Mark Neft: Thank you. Thank you.

Steven Dickens: So Mark, let’s dive straight in here. Let’s get our listeners orientated. If you can give us a little bit around your background, what you do for EPAM Systems and really just get the listeners orientated then we’ll dive in from there.

Mark Neft: Yeah. I’m Mark Neft, I’m CTO of Platform Modernization. I work with clients to help them remodel the house while they live in it. So helping clients figure out what they have, use the source code, using their infrastructure, to understand the facts and help them build roadmaps into where they want to go and how to get there while they’re continuing to use it and enhance it from that perspective. So I’ve built a series of tools and other capabilities to understand what’s around the mainframe and become self-sufficient very quickly.

Steven Dickens: And how long have you been with the mainframe platform, Mark? The show’s called “I am a Mainframer” so let’s get that out of the way straight away.

Mark Neft: Well, funny enough, I didn’t start on mainframes. I started on Linux and Unix back in the 80s. So I’ve been doing mainframes since the late 80s, I don’t know 40 years.

Steven Dickens: That counts. That’s enough time to turn up on a podcast and claim you’re a mainframer I think. Just want to take you back to something you mentioned, renovating the house while you live in it. I think the conventional wisdom is rip the house down and start again and build a new house. Just let’s play with that analogy for a moment. Why do you believe it’s the right thing to do to renovate it while you live in it? And I’m not saying it’s not by the way, obviously I’m not, but I’m keen to get your perspective.

Mark Neft: Well, most organizations can’t afford to stop their business and go build a new house and move it. There’s a lot of risk. And what we find is a lot of organizations oversimplify how easy it is to replace what they have and they end up in the worst situation where they build a new system, they get 80% of the functionality moved. Now they have two systems, one that’s supporting 20% of the business that costs the same amount of money, and another one now running in the cloud or wherever that’s supporting 80% of the business. And it costs the same, and it costs a pretty penny to run as well.

Mark Neft: So now you have two systems you have to maintain and deal with all the regulatory instead of one system from that perspective. So that’s what we see a lot of times, is that they oversimplify. And tearing down a house and rebuilding it when you don’t realize, do you want a two story? Do you want a ranch? You want a three bedroom, four bedroom. If you don’t understand that you’re going to end up with Frankenstein very quickly.

Steven Dickens: And it’s interesting you mentioned that 80/20. We often hear that sort of percentage, is that what you are seeing actually in reality? That it’s easy to import the first 80% to something else to replatform onto the cloud or to do something else, but that last 20% is the hard yards and that’s where the project failures happen.

Mark Neft: 80, maybe it’s 90/10, but the last 10 to 20% are the killers. Because a lot of times it’s not the current state and it’s not the future state. It’s that transitional state that everybody underestimates because they lose funding, people get impatient, they want to go faster and so on. There’s a lot of reasons, but the risk is all in that transitional state. When you’re not done with what you have and you’re not ready you to move everything to the new state, you have to be running on all engines and all cylinders when you’re in that transitional state.
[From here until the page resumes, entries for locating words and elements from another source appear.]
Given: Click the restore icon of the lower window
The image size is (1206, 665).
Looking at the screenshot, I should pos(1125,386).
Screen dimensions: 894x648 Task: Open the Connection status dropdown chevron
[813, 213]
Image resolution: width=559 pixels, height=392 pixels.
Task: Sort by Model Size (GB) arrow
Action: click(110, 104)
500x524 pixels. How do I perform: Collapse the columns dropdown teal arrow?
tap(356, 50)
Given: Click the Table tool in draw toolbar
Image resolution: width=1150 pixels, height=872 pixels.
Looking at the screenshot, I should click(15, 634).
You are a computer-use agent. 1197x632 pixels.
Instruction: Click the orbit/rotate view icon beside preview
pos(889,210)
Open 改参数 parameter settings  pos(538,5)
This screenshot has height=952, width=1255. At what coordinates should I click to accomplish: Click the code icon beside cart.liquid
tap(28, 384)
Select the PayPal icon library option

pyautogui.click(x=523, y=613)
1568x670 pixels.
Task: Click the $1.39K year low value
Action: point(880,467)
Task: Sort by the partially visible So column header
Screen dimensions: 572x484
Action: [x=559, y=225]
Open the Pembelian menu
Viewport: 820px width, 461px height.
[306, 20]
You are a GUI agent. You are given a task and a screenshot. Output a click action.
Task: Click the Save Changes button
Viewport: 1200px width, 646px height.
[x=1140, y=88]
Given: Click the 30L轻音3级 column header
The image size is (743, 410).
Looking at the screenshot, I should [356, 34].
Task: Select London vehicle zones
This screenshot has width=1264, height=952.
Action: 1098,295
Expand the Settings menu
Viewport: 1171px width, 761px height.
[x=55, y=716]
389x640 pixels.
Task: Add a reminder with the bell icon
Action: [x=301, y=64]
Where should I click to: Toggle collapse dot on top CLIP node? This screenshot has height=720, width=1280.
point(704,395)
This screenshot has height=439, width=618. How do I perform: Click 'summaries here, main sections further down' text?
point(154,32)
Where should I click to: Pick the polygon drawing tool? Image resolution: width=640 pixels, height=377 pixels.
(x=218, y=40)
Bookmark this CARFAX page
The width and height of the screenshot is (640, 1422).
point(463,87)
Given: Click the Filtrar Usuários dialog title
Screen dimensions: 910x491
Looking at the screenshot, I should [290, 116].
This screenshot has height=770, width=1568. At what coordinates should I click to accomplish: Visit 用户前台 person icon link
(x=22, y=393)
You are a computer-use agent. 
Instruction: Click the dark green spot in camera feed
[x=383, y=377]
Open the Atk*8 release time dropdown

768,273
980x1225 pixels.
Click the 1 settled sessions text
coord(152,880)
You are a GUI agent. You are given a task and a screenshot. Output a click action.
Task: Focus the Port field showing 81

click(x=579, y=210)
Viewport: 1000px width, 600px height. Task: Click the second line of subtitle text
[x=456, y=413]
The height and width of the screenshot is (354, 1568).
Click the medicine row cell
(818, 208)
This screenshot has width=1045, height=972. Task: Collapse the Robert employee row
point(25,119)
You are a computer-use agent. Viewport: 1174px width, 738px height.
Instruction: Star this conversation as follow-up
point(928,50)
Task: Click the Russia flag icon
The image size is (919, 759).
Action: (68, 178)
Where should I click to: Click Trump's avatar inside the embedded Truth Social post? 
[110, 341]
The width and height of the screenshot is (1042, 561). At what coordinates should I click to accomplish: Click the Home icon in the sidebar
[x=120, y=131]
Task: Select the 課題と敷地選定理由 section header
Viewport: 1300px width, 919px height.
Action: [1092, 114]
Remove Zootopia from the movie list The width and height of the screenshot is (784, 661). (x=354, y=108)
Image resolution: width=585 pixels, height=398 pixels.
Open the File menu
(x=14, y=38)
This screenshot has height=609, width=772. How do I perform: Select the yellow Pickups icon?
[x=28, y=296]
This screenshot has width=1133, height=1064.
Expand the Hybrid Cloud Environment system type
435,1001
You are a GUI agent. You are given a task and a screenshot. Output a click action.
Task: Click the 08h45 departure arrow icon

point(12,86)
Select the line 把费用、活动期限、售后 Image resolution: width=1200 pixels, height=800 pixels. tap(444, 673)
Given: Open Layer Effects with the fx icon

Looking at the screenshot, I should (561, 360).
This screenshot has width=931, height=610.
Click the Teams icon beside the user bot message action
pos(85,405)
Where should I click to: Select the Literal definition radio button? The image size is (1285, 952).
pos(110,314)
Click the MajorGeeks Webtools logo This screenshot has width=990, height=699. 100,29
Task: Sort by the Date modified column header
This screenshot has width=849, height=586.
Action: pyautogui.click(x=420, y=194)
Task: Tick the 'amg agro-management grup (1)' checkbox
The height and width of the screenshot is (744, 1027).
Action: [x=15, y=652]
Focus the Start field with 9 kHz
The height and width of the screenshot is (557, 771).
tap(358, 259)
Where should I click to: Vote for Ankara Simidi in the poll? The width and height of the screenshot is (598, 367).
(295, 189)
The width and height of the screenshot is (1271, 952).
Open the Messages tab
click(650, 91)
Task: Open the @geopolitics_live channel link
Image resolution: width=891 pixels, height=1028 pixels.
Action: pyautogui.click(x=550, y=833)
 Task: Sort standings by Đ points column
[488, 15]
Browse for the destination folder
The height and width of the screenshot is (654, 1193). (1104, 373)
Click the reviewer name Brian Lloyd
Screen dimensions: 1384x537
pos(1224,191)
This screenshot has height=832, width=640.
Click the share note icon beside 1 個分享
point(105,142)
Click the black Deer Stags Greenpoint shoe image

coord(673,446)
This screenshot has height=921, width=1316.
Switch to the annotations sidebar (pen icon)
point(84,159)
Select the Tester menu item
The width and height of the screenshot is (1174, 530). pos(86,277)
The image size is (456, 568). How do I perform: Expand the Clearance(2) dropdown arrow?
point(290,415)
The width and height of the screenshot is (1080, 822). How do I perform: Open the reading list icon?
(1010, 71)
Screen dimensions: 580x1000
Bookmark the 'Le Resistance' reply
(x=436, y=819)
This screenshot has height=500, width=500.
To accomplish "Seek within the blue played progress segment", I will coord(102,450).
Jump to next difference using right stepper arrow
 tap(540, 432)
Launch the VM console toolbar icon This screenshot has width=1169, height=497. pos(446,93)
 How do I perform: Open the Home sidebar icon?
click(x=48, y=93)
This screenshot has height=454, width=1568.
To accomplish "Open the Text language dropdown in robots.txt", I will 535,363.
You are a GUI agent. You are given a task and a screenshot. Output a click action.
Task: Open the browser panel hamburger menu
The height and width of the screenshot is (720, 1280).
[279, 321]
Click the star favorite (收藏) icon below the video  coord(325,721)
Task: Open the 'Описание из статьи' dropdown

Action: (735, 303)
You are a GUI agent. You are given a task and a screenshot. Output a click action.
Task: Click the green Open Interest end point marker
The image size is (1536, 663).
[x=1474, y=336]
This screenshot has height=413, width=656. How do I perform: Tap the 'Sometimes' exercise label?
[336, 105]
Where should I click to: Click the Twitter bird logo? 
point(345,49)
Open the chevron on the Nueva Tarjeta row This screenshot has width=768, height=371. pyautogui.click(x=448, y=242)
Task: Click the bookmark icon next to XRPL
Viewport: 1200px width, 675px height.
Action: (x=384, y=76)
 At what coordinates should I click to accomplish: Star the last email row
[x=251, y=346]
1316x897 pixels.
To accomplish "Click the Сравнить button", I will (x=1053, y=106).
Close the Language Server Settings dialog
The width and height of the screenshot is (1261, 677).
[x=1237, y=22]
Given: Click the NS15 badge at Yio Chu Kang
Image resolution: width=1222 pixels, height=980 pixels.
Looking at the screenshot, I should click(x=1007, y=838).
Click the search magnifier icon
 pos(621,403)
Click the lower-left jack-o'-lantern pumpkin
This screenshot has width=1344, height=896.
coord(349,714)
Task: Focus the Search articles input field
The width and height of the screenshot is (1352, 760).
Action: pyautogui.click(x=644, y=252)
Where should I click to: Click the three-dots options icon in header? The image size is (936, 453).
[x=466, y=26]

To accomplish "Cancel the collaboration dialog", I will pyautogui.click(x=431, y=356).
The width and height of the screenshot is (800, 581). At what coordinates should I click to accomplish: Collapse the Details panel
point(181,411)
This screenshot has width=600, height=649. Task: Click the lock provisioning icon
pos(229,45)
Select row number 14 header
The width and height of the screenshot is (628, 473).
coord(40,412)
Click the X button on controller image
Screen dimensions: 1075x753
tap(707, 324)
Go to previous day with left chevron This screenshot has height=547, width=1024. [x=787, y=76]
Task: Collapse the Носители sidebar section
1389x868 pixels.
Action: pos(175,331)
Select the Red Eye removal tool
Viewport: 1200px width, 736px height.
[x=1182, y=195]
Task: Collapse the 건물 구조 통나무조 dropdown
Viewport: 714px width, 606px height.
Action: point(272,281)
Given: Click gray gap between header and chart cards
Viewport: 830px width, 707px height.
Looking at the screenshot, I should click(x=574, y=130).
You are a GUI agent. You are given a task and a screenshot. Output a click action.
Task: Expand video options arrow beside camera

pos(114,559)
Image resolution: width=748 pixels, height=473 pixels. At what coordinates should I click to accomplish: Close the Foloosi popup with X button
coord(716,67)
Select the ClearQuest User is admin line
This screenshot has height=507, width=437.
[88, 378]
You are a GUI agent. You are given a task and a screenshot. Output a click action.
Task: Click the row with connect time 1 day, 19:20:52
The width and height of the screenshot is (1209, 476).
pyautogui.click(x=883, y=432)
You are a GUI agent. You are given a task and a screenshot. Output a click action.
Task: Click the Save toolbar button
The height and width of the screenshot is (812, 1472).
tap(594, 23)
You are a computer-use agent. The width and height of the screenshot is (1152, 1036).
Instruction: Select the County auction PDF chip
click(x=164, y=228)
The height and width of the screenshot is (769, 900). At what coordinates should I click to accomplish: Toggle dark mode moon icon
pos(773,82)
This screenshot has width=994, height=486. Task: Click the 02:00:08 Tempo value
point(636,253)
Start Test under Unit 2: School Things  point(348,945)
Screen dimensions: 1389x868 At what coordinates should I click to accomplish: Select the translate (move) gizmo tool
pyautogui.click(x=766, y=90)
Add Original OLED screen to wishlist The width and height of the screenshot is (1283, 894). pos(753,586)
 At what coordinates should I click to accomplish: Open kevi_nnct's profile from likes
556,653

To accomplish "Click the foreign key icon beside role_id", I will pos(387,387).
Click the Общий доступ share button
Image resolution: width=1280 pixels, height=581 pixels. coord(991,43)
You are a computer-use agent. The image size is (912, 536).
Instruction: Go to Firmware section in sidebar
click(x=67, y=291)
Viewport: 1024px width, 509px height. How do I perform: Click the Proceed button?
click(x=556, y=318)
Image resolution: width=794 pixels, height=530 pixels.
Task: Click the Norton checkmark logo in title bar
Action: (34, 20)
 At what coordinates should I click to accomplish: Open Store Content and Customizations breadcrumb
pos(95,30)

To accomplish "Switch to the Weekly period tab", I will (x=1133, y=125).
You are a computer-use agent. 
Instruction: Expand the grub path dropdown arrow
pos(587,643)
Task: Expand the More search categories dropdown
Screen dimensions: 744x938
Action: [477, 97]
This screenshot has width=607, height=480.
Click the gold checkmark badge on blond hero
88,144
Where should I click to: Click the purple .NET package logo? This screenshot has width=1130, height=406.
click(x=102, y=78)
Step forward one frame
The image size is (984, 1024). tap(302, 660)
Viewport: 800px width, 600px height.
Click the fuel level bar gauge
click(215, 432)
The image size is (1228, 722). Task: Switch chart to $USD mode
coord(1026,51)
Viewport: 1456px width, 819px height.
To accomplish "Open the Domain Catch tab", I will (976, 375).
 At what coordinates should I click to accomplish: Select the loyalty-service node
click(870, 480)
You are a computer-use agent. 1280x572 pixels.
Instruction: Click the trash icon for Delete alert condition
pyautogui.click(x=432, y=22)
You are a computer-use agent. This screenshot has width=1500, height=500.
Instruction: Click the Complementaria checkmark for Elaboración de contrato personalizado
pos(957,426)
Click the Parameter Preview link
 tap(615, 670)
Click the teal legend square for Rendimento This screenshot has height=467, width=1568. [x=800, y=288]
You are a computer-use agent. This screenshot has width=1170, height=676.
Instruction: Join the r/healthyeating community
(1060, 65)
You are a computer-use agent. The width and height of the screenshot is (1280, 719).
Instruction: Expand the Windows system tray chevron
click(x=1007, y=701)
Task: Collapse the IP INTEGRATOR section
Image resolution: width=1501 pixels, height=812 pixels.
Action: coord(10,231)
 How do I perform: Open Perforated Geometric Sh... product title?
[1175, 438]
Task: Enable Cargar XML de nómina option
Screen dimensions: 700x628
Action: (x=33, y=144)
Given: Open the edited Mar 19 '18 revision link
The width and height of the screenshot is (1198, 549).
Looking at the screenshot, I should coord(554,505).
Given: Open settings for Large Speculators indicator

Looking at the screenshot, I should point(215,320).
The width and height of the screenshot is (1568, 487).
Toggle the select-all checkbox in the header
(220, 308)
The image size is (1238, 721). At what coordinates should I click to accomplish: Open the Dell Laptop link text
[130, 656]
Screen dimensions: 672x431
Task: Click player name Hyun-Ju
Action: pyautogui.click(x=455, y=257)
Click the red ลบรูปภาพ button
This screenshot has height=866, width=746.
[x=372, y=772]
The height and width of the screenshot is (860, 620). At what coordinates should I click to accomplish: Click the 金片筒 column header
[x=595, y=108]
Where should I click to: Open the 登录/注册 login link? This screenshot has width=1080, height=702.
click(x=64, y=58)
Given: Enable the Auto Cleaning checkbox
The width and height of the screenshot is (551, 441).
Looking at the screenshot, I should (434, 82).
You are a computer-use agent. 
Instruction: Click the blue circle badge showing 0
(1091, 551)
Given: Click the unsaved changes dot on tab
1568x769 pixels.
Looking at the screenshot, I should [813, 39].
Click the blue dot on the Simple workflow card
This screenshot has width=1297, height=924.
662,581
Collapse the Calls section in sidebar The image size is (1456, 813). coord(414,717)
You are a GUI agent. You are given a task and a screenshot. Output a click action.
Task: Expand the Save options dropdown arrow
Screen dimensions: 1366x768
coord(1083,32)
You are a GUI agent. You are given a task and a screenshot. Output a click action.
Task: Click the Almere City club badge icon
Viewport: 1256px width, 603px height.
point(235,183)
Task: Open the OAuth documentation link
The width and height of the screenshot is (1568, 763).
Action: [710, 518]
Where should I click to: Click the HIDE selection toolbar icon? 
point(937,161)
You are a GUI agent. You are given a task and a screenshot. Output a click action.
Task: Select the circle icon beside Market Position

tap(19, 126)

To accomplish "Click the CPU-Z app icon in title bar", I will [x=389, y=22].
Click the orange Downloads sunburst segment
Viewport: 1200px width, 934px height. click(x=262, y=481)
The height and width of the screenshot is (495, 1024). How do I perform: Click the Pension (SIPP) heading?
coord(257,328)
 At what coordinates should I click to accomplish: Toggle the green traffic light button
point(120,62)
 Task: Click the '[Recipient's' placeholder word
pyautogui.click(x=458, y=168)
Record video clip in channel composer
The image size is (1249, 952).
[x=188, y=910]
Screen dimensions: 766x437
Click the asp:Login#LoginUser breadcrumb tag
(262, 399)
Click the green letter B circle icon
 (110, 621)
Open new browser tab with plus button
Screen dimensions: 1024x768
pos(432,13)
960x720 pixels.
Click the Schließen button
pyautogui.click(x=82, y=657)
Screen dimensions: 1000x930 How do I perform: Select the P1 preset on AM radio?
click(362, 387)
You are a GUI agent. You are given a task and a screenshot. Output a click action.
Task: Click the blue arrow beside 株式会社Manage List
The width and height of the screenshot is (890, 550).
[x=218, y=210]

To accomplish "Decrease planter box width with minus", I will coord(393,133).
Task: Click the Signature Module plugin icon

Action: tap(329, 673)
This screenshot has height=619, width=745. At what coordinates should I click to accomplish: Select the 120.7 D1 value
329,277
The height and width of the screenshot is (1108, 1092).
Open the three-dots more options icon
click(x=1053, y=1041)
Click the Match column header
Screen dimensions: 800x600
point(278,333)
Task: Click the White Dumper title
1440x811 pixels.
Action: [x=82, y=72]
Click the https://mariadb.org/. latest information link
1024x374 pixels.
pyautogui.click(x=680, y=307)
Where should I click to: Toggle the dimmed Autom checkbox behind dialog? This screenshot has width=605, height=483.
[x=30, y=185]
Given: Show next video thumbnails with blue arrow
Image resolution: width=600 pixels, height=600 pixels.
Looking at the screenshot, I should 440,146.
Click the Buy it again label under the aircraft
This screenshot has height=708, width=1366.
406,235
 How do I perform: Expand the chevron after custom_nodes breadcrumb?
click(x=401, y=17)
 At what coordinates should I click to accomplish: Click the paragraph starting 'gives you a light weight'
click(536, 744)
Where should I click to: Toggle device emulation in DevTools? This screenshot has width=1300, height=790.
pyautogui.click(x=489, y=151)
Mark Neft: And that’s why we remodel the house when you’re living it, because you focus on plumbing and electrical, you make sure those are going to support when you go. And then you start remodeling the bedrooms and the bathrooms. And if you live in the North East, you do the kitchen in the summer. You understand what pieces to do when, instead of trying to move to a new house, you ever try build a new house and move? That’s a pain in the butt. You get comfortable with what you have.

Steven Dickens: So when you are engaging with clients and they’re looking at this kind of transition ahead of them, they’re looking at what they’re being told by the cloud providers and system integrators of this is a short, fast programmatic shift that we’ve done hundreds of times. What are you saying to those clients who are looking at that and evaluating that journey? What’s the sort of talk track of your experience that you are able to convey?

Mark Neft: My experience is small things are easy to do. Take a step back, the mainframe where it’s very good is lots of little applications that are hitting a common in a shared everything environment. That shared everything is really hard to pull apart. So don’t underestimate. I’m working with a client, they got 40 million lines of code and 8,000 databases, and it’s all tightly cohesive. So yeah, we find these little islands of five databases in 20 programs. They’re easy to pull off. But when you have a database that’s being hit by 37 different COBOL programs that are part of seven different application sub-systems, where do you start?

Steven Dickens: So talk me through that renovation task. Where do you start? How do you get going? Just really sort of frame for me, if you don’t mind the pun, Mark.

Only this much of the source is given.